**Task list**
1. In the passage on prewar C.I.A. intelligence about Iraq, which body uncovered the agency's secret operation to debrief relatives of Iraqi scientists?
2. Write the next paragraph of the passage on prewar C.I.A. intelligence about Iraq, picking up after its final sentence.

**Text block**
== Segment start ==
The Central Intelligence Agency was told by relatives of Iraqi scientists before the war that Baghdad's programs to develop unconventional weapons had been abandoned, but the C.I.A. failed to give that information to President Bush, even as he publicly warned of the threat posed by Saddam Hussein's illicit weapons, according to government officials.
The existence of a secret prewar C.I.A. operation to debrief relatives of Iraqi scientists — and the agency's failure to give their statements to the president and other policymakers — has been uncovered by the Senate Select Committee on Intelligence. The panel has been investigating the government's handling of prewar intelligence on Iraq's unconventional weapons and plans to release a wide-ranging report this week on the first phase of its inquiry. The report is expected to contain a scathing indictment of the C.I.A. and its leaders for failing to recognize that the evidence they had collected did not justify their assessment that Mr. Hussein had illicit weapons.
C.I.A. officials, saying that only a handful of relatives made claims that the weapons programs were dead, play down the significance of the information collected in the secret debriefing operation. That operation is one of a number of significant disclosures by the Senate investigation. The Senate report, intelligence officials say, concludes that the agency and the rest of the intelligence community did a poor job of collecting information about the status of Iraq's weapons programs, and that analysts at the C.I.A. and other intelligence agencies did an even worse job of writing reports that accurately reflected the information they had.
== Segment end ==
Extracted records:
== Segment start ==
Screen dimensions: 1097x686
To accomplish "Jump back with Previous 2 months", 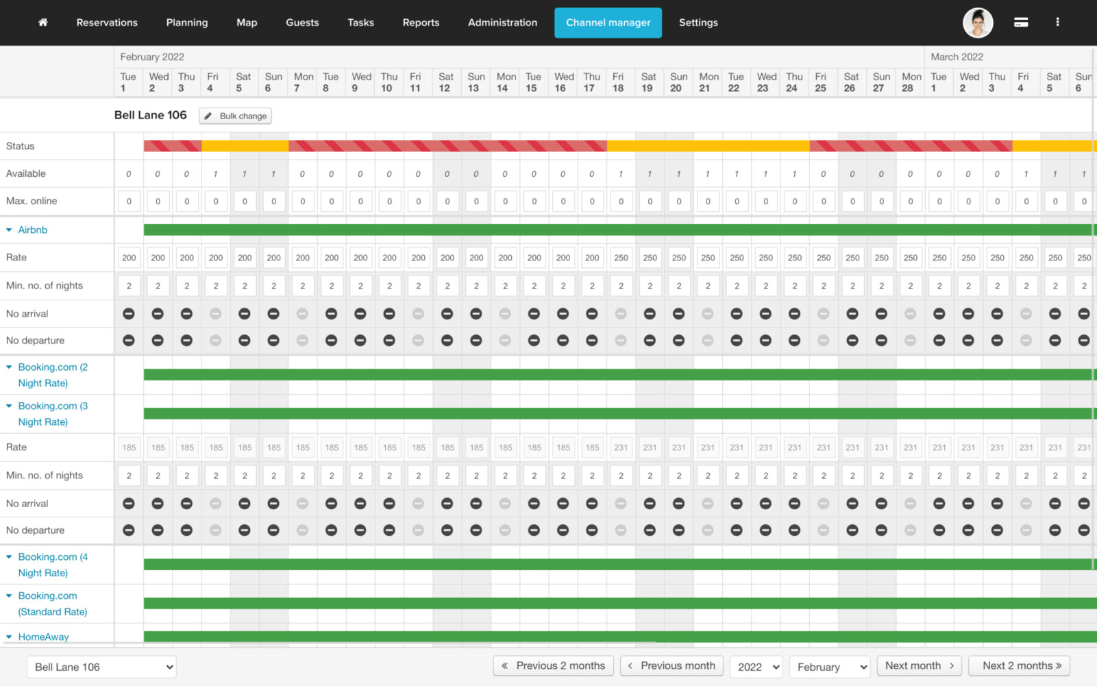I will [x=554, y=666].
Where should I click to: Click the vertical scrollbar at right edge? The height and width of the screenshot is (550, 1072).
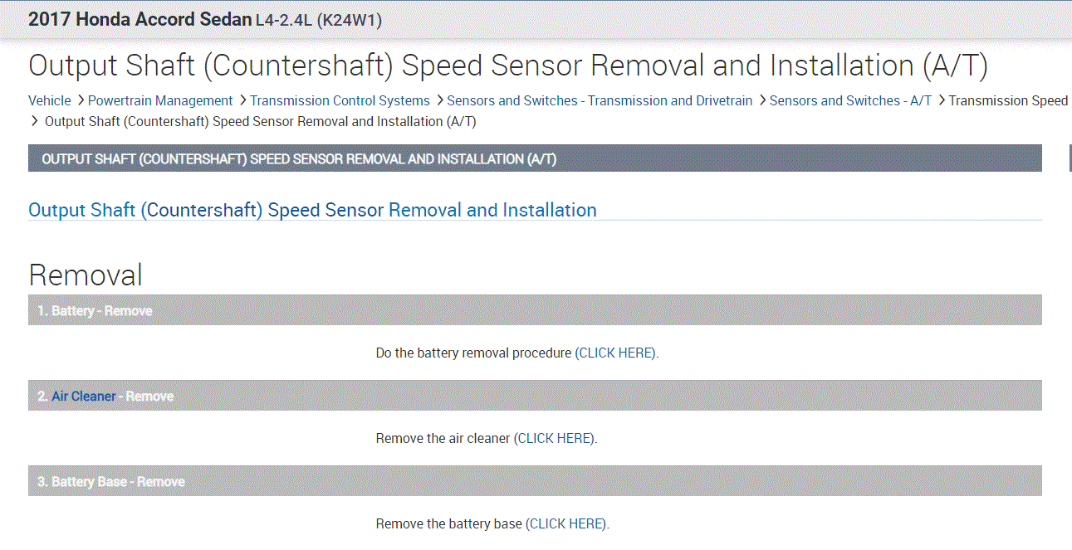coord(1070,158)
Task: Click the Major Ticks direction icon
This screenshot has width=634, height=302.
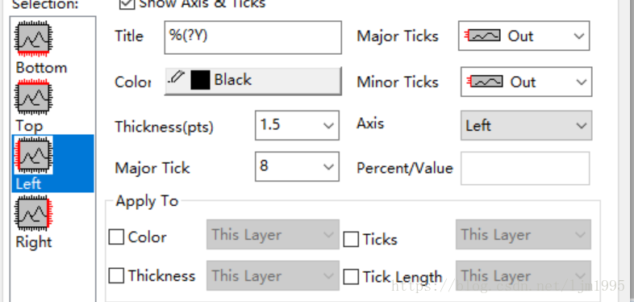Action: [x=483, y=36]
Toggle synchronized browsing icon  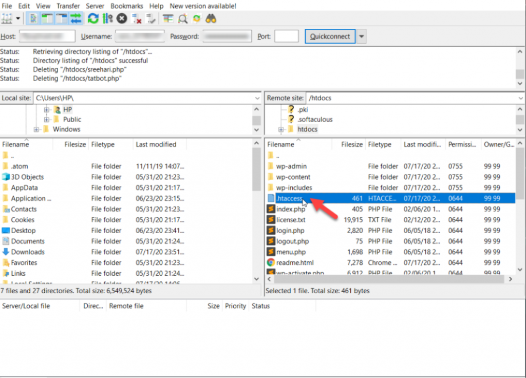196,19
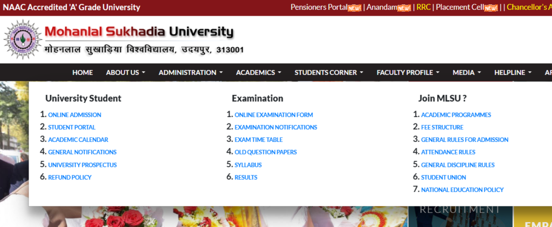Expand the ABOUT US dropdown menu

(x=125, y=72)
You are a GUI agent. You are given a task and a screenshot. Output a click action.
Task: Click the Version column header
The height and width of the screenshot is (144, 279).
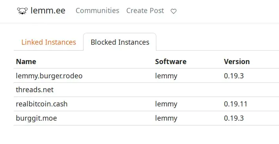(237, 61)
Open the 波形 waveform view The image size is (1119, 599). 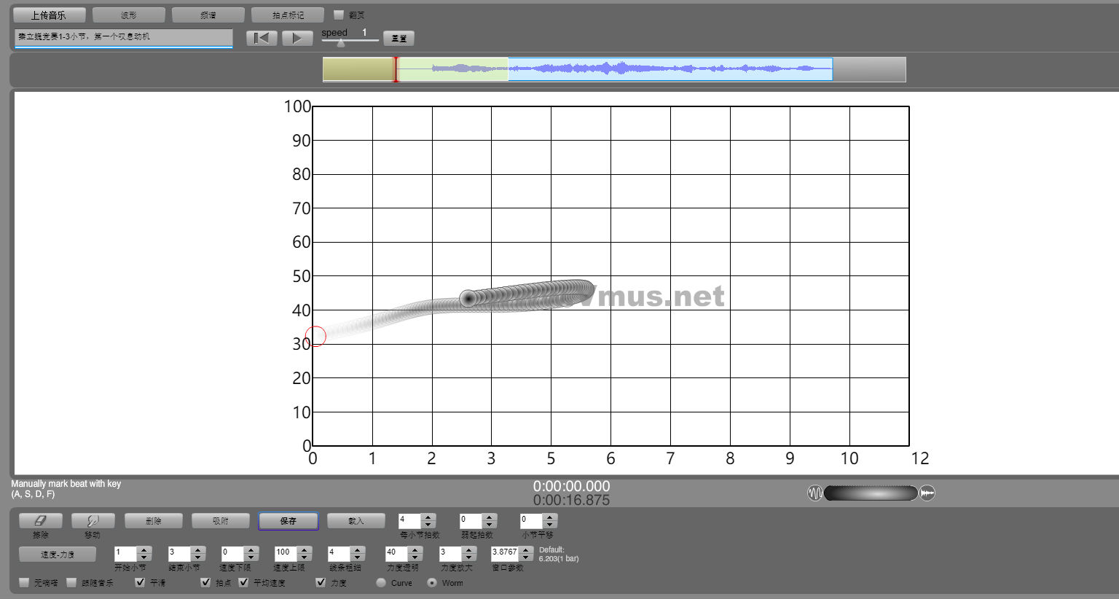[x=129, y=15]
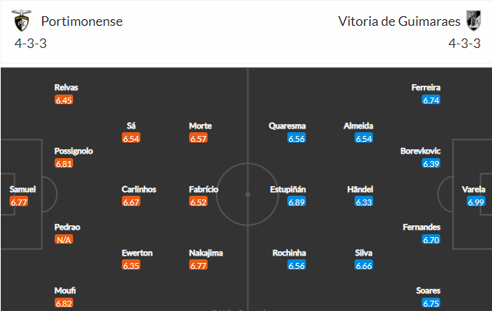Click on player Soares' 6.75 rating
Image resolution: width=492 pixels, height=311 pixels.
point(431,303)
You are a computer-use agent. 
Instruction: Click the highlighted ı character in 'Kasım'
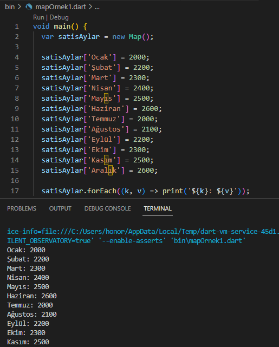(x=106, y=160)
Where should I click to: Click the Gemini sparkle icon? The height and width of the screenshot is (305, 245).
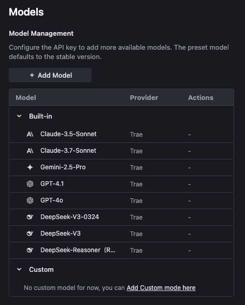30,167
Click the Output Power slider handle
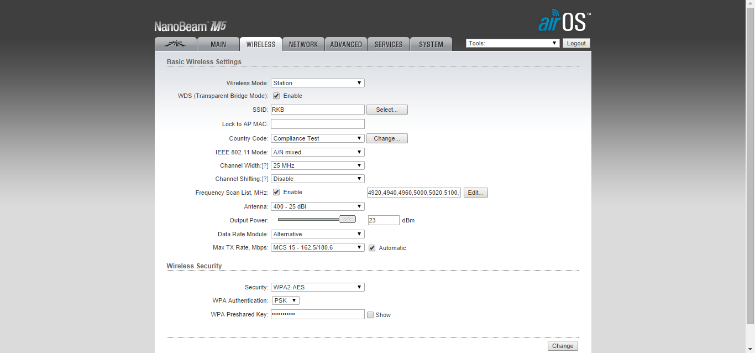Viewport: 755px width, 353px height. [347, 219]
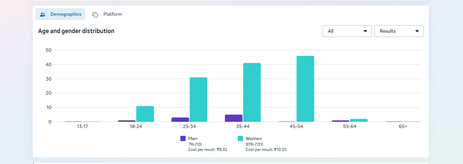Click the stacked squares icon beside Platform

coord(95,14)
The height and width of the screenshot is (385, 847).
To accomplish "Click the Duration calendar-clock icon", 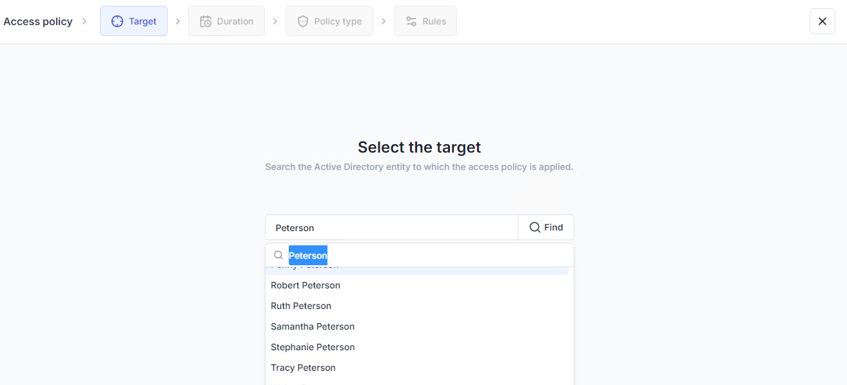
== Segment end ==
**List of answers**
1. The Senate Select Committee on Intelligence.

2.
Among the many problems that contributed to the committee's harsh assessment of the C.I.A.'s prewar performance were instances in which analysts may have misrepresented information, writing reports that distorted evidence in order to bolster their case that Iraq did have chemical, biological and nuclear programs, according to government officials. The Senate found, for example, that an Iraqi defector who supposedly provided evidence of the existence of a biological weapons program had actually said he did not know of any such program. That's not to say that an Administration dead set on invading Iraq didn't encourage this kind of information molding.